§ **The task**
Only the lines below between the ones containing "Show Comment (73, 288)" and "Katzen (257, 1356)", inclusive, are to be reproduced, each exactly as it stands.
──────────────────────────────
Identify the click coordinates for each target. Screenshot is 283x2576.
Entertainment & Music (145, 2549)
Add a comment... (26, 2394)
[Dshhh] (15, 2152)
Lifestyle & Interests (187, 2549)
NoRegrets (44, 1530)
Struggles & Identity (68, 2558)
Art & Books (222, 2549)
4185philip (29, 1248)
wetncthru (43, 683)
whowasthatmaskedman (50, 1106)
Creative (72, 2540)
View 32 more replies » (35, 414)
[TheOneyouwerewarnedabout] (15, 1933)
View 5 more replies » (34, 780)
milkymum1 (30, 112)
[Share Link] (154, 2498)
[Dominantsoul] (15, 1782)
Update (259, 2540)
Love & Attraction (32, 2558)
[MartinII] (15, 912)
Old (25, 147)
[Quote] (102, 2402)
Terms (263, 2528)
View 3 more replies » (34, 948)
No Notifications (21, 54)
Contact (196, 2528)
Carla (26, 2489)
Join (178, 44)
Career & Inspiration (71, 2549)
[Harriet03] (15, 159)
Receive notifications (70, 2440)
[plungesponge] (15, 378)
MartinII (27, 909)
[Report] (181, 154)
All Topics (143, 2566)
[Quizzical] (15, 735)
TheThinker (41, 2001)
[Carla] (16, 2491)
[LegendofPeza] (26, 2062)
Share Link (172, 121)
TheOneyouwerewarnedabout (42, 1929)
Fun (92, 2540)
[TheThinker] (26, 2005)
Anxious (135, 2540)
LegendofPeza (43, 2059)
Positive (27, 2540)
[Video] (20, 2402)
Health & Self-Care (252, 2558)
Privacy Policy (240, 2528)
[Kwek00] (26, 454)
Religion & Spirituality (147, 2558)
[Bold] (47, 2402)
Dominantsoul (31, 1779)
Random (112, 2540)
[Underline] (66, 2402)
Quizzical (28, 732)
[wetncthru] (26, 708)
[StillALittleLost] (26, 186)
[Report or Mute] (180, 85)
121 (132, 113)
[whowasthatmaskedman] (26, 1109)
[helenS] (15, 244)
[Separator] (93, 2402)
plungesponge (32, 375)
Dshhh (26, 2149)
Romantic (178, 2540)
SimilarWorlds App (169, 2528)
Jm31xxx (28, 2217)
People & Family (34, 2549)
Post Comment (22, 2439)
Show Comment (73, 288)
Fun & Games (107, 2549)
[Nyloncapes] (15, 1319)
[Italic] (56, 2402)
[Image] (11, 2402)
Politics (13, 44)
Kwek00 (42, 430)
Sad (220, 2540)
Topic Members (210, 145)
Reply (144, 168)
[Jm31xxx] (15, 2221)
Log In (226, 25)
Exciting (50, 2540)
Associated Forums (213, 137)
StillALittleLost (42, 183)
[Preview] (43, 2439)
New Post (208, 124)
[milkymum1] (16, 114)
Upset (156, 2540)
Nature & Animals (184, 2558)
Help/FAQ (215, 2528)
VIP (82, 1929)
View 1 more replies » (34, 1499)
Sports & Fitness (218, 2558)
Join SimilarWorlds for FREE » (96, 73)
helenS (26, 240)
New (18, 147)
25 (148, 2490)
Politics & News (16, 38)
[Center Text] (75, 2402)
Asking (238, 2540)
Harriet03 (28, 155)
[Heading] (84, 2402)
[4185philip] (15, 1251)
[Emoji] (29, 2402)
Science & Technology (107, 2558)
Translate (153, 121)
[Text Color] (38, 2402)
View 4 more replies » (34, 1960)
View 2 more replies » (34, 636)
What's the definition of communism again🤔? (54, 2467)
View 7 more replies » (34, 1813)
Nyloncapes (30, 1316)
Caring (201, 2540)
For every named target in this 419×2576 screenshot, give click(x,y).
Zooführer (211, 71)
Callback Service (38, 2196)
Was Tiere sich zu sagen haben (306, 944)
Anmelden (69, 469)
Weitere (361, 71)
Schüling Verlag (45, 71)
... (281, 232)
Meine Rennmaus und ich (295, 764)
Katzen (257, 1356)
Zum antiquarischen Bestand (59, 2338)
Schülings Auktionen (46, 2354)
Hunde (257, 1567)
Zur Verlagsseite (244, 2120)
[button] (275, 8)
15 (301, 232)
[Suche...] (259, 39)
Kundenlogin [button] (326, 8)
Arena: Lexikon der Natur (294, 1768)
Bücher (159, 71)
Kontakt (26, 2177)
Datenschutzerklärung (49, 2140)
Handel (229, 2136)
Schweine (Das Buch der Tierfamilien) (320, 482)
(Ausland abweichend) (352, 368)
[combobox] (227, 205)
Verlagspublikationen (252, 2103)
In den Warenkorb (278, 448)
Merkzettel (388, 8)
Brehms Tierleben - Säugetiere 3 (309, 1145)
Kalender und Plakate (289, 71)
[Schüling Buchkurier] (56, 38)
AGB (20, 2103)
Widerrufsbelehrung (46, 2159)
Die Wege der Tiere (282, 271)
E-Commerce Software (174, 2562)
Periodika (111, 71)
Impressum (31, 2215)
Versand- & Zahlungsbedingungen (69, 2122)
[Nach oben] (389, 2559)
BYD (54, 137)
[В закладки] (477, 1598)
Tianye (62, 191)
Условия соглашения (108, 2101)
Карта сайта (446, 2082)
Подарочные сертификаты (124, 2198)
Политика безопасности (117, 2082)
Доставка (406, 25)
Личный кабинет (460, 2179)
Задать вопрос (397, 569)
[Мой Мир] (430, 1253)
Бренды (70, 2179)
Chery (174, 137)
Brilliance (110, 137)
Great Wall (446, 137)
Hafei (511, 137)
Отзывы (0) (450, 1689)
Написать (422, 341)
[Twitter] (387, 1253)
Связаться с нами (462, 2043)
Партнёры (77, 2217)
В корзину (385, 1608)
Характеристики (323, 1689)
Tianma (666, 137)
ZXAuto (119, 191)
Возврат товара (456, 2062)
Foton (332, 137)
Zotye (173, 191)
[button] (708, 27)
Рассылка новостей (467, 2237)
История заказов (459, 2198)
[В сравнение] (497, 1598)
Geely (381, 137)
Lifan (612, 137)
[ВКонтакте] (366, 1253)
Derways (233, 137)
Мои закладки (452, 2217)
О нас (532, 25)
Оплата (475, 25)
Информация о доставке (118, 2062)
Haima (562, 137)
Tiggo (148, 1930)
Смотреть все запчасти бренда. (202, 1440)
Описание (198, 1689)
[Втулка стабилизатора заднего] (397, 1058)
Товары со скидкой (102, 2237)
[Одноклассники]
──────────────────────────────
§ **Reply**
Show Comment (73, 288)
Fun & Games (107, 2549)
[Nyloncapes] (15, 1319)
[Italic] (56, 2402)
[Image] (11, 2402)
Politics (13, 44)
Kwek00 (42, 430)
Sad (220, 2540)
Topic Members (210, 145)
Reply (144, 168)
[Jm31xxx] (15, 2221)
Log In (226, 25)
Exciting (50, 2540)
Associated Forums (213, 137)
StillALittleLost (42, 183)
[Preview] (43, 2439)
New Post (208, 124)
[milkymum1] (16, 114)
Upset (156, 2540)
Nature & Animals (184, 2558)
Help/FAQ (215, 2528)
VIP (82, 1929)
View 1 more replies » (34, 1499)
Sports & Fitness (218, 2558)
Join SimilarWorlds for FREE » (96, 73)
helenS (26, 240)
New (18, 147)
25 (148, 2490)
Politics & News (16, 38)
[Center Text] (75, 2402)
Asking (238, 2540)
Harriet03 (28, 155)
[Heading] (84, 2402)
[4185philip] (15, 1251)
[Emoji] (29, 2402)
Science & Technology (107, 2558)
Translate (153, 121)
[Text Color] (38, 2402)
View 4 more replies » (34, 1960)
View 2 more replies » (34, 636)
What's the definition of communism again🤔? (54, 2467)
View 7 more replies » (34, 1813)
Nyloncapes (30, 1316)
Caring (201, 2540)
For every named target in this 419×2576 screenshot, give click(x,y).
Zooführer (211, 71)
Callback Service (38, 2196)
Was Tiere sich zu sagen haben (306, 944)
Anmelden (69, 469)
Weitere (361, 71)
Schüling Verlag (45, 71)
... (281, 232)
Meine Rennmaus und ich (295, 764)
Katzen (257, 1356)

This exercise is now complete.